Finding Your Sticklepath Ancestors

Finch Foundry Workers

Includes Albany Finch (right side arm on top of post)

Ralph Finch (hand on hip)

Willy May (holding the horse) Lawrence Taylor, Joe Hellier, Mt Goe, Jack Powlesland, W.Endacott

Did your ancestors live in Sticklepath near Okehampton, Devon?

There is another Sticklepath in Devon, that is Sticklepath Hill in Barnstaple.  This can be confusing. 

Sticklepath Parish was only formed in 1987. Prior to this most of Sticklepath was in Sampford Courtenay Parish but some villagers, at Sticklepath Bridge end, were in South Tawton Parish. Others ‘up the valley’ or “factory” were part of Belstone Parish.

Most were in Okehampton Registration district (for birth marriage and death registration) but the bridge end was in North Tawton Registration district.

Sampford Courtenay Parish Church was some miles distant, so many were baptised, married or buried in South Tawton or Belstone so don’t forget to look there too. I hope all these parish records will come online soon, Findmypast seems to have most, and don’t forget non-conformist records especially Wesleyan Methodist.

These issues are easily sorted now you are aware of them!  It is more frustrating to learn that the Exeter record offices were bombed during WW2 and so you would be lucky to find your ancestors Will, though it is definitely worth a look!

Sticklepath’s wealth of resources include:

The Sticklepath Heritage group – a small keen group who have an archive and are willing to help anyone searching for information. Take a look around their website and do not hesitate to contact them. The Heritage group is working on several house histories as well as the post offices and shops.

A number of records exist for the children who attended the village school.

Genuki hosts Online Parish Clerks for Sampford Courtenay, Belstone and South Tawton again very helpful people:

Chapman of Dawlish and others took many photographic postcards of Sticklepath from the late 1800s. There are photographs of most Sticklepath Houses from 1983 alongside numerous other photographs and newspaper clippings in the Sticklepath Archive.

The Finch Foundry – now a National Trust property.  Many people living in Sticklepath will have had contact with or been employed by the Finch family.  It was a prominent feature of the village from 1814 to 1960 and a visit can give some idea of what it would have been like to live nearby. It is a very pleasant detour if visiting Cornwall!  Make sure you book in advance at a time when the machinery is being demonstrated.  

The Quaker burying ground – an ecumenical burial ground, for which records do exist though not comprehensive.

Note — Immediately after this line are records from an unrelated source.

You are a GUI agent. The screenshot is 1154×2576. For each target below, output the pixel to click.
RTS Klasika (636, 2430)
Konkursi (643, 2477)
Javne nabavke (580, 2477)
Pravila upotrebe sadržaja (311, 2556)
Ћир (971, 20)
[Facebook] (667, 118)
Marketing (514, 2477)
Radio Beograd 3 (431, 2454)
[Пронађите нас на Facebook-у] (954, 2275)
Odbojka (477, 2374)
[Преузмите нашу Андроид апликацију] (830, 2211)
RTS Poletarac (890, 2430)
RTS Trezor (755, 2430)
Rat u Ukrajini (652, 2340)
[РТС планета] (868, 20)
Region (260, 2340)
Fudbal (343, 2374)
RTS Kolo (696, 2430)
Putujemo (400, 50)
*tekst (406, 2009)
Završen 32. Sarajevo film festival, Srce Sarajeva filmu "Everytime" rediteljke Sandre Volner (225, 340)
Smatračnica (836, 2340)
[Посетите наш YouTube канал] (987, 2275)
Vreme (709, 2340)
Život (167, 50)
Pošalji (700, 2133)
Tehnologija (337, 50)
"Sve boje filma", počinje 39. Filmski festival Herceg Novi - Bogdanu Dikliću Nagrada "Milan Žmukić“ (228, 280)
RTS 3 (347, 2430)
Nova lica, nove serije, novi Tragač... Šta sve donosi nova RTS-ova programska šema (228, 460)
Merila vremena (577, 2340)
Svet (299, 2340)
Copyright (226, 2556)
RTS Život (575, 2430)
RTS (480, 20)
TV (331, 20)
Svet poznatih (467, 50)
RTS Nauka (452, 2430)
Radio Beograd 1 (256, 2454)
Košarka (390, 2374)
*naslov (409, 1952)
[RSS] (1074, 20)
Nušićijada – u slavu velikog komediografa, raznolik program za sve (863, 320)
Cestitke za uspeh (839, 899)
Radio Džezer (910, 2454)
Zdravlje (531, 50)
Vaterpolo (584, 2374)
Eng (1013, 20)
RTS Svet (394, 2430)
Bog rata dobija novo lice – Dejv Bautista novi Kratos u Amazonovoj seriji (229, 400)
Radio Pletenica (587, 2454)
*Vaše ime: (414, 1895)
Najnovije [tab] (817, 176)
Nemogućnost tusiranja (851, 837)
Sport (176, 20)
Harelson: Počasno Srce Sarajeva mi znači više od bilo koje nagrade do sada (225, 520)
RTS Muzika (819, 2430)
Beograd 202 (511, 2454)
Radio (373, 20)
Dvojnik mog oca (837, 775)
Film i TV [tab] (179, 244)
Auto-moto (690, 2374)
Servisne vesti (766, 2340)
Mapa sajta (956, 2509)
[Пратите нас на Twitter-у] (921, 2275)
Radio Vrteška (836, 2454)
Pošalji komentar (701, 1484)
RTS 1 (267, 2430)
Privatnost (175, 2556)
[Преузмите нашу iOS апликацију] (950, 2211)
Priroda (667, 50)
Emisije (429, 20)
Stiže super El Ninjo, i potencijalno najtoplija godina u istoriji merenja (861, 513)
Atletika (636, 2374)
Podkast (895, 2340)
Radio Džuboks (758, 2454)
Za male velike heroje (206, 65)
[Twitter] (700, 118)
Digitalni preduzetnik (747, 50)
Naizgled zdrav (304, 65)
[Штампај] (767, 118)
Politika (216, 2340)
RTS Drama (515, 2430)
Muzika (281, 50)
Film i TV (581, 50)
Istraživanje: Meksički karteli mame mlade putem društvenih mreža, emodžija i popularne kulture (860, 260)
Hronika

Open to visit at all times, behind ‘The Foundry’ in the middle of Sticklepath.

Other employers: Sticklepath Quarry, Ramsley Mine (contact South Tawton history group),  Sticklepath Copper Mine, Thomas Pearse’s woollen mill, the pubs etc.

War memorials – a member of the Heritage group has looked into the soldiers who died in the two great wars. Documents can also be found in the archive for William Middle, Crimean war veteran. 

Religious heritage – although the Quakers were predominant in the 17th and 18th centuries, visits by Charles and John Wesley meant there was a strong Wesleyan Methodist heritage during the 19th and 20th centuries. This dwindled until the chapel, on the main road opposite the village hall,  was sold for a residence in 2015. (Sadly still derelict 2020). At one time Sticklepath was the head of the circuit.    The little Anglican Chantry Chapel can still be visited.  Although initially part of Sampford Courtenay Parish it was later under the Vicar of Belstone.  The current Community Church meets in the Village hall.

My own contribution is just at the start of a long term project, which includes imagining a walk along the street of Sticklepath and commenting on some of the houses and families that have lived there. I welcome and comment, information and enquiries. You are welcome to view and comment on my photo collection,

OF course there are the usual resources available to those researching their family tree. The Devon County Archive has a huge wealth of information.  The National Archive (TNA) can be useful, lots of advice on researching every topic. Using TNA Discovery you can search for names and places. 

“During Covid there are some extra documents that are free to download from TNA so don’t forget to take advantage!”